Dehradun: Weeks after Dehradun-based septuagenarian, Pushpa Munjiyal, took the nation by surprise by naming former Congess president Rahul Gandhi in her will, the 79-year-old is yet to hear from the leader, but bears him no ill will for as yet failing to acknowledge her gift.
“I know he is a big leader and must be busy. I do not expect him to leave all his work and come here. I made my will in Rahul’s name because of his honesty and my faith in his honest politics. If Rahul ever meets me I will only bless him for a long life and to lead India,” Munjiyal told ThePrint.
But though today the former teacher harbours no hopes of meeting Gandhi, her family shares an old connect with that of the Congress leader’s — it was Gandhi’s great-grandfather and India’s first Prime Minister, Jawaharlal Nehru, who had persuaded Munjiyal’s father to stay back in India after the country was partitioned in 1947, recalled the 79-year-old.
“We migrated to India from Quetta, in Baluchistan province of Pakistan, during the pre-partition riots. My father Meghraj Munjiyal was a freedom fighter in Pakistan, but had to run for his life with his family during partition. We came here along with 100 other Hindus,” Munjiyal told ThePrint.
She added: “In Delhi my father met Jawaharlal Nehru and told him how we had lost everything in Quetta and had to leave our home empty-handed. My father wanted to go back to Quetta after the riots, as we had a lot of property there. He told Nehru that we had nothing in India and will return to Baluchistan. My family had built a huge Lakshmi Narayan temple there, near our home. But Nehru said don’t go back, for your ladies and daughters will not be safe there. This made us stay back in India and my father came to Dehradun with his six daughters and one son.”
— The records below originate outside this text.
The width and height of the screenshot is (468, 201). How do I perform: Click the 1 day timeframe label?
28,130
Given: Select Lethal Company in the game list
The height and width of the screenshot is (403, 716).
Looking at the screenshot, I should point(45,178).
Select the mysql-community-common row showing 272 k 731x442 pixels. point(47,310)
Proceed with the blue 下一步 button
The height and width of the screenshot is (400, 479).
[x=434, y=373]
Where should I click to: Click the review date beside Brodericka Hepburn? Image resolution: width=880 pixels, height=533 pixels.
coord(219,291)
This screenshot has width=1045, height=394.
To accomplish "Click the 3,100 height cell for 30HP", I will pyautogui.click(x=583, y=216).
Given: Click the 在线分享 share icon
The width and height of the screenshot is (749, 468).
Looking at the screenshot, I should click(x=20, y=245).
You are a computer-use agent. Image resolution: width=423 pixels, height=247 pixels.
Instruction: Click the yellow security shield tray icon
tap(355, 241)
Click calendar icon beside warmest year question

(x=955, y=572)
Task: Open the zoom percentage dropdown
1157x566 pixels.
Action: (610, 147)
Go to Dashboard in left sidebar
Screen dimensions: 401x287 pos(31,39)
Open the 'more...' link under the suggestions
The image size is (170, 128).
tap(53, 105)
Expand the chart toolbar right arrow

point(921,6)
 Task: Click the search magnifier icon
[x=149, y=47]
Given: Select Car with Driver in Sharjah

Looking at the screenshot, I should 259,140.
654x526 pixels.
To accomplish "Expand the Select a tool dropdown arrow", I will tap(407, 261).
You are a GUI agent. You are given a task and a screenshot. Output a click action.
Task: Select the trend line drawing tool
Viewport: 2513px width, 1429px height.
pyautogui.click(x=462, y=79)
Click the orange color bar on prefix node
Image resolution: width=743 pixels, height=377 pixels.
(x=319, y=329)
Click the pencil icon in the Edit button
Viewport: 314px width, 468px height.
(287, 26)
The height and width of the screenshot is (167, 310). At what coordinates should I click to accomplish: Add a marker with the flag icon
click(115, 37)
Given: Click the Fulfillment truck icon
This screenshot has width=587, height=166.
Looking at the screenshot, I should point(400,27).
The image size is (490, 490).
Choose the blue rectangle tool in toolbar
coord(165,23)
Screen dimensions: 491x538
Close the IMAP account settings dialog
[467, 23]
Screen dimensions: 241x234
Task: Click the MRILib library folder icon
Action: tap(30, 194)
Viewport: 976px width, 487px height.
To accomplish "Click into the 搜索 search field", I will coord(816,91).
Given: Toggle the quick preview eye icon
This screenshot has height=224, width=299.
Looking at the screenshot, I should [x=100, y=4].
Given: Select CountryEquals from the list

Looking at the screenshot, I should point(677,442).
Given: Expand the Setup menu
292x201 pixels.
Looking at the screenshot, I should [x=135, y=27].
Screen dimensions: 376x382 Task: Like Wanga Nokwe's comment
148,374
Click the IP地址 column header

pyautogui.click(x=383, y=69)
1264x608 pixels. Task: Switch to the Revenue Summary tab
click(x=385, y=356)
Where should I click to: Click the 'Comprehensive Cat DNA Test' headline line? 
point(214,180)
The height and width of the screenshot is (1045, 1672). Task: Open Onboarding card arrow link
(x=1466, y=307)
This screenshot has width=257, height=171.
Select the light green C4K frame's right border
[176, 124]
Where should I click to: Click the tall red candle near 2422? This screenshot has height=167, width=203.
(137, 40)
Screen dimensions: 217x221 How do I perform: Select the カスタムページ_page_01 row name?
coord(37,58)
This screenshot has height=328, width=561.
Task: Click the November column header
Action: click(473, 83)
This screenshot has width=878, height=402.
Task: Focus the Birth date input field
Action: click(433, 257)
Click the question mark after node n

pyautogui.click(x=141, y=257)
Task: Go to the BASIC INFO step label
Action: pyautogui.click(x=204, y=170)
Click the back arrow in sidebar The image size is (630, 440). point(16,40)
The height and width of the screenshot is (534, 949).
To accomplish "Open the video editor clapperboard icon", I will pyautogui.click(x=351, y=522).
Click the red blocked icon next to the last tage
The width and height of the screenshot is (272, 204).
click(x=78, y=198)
Munjiyal herself has never met anyone from the Nehru-Gandhi family, however.
For over two decades now, Munjiyal’s world has been restricted to the small one room of a paid old-age home in Dehradun, Prem Dham, where she has been living since 1999. The years have also robbed her of her eyesight.
A retired school teacher, Munjiyal had never married, and her family never owned any house in Dehradun — choosing to live in rented accommodations — despite having a flourishing tea business.
“My elder brother Girdharilal Munjiyal, who died of cancer, always believed why own a house when it’s not going to stay with us, particularly after we lost our property during the partition riots in Quetta” explained Munjiyal.
For more than a decade, however, Munjiyal has been taking steps to ensure that what she leaves behind goes to the Congress president, exhibiting the same care and diligence that a parent or grandparent displays while planning their young one’s inheritance.
Talking to ThePrint, Munjiyal said she had been making Gandhi a nominee in all her 16 fixed deposit accounts across different banks for the past 10 years which, according to her will, has a total deposit of over Rs 18,00,000. Gandhi will also inherit 10 tolas (over 115 grams) of gold owned by her, as well as investments made in NSE certificates and monthly interest schemes. Munjiyal has also quashed an earlier will which bequeathed Rs 25 lakh owned by her to the Doon Hospital Management.
The inheritance she leaves for Gandhi, totaling about Rs 50 lakhs, is the result of Munjiyal’s “savings made while she was working and from her post retirement pensions,” she said. The will, a copy of which is with ThePrint, also mentions that if in future she is found to be the owner of any other movable or immovable property, not mentioned in this will, that too will be inherited by Gandhi.
‘Influenced by his views’
Stating her reasons for making Gandhi her heir, Munjiyal mentions in the will that she is extremely influenced by Gandhi’s views and principles and hopes that “Rahul will use the money for the welfare of the poor and hapless people. However she has no objection even if he doesn’t follow her wish.”
Iterating the same while talking to ThePrint, Munjiyal said she made her will in favour of Gandhi because of his “honesty and truthfulness”, his “honest politics” and because his family had “always given something” to the nation.
Although she maintains that she does not expect to Gandhi to visit her or even acknowledge her gift, she added, “why should Rahul Gandhi spare time for me? However if fortune favours me and he comes here, it will be like a God coming to me. My will has nothing to do with the Congress party.”
Munjiyal who registered her will last month, clarified, however, that she had neither heard from Gandhi, nor from local Congress leader Pritam Singh since the latter was handed over the papers to pass on to Gandhi.
Meanwhile, talking to ThePrint Wednesday MLA and former Pradesh Congress Committee chief Pritam Singh said he had already passed on Munjiyal’s will to Gandhi at his 10 Janpath residence, but is yet to get any feedback on it.
“Rahul Gandhi is perhaps too occupied in the organisational activities at present, but will respond as soon as he gets time, and we will communicate the same to Munjiyal” said Singh.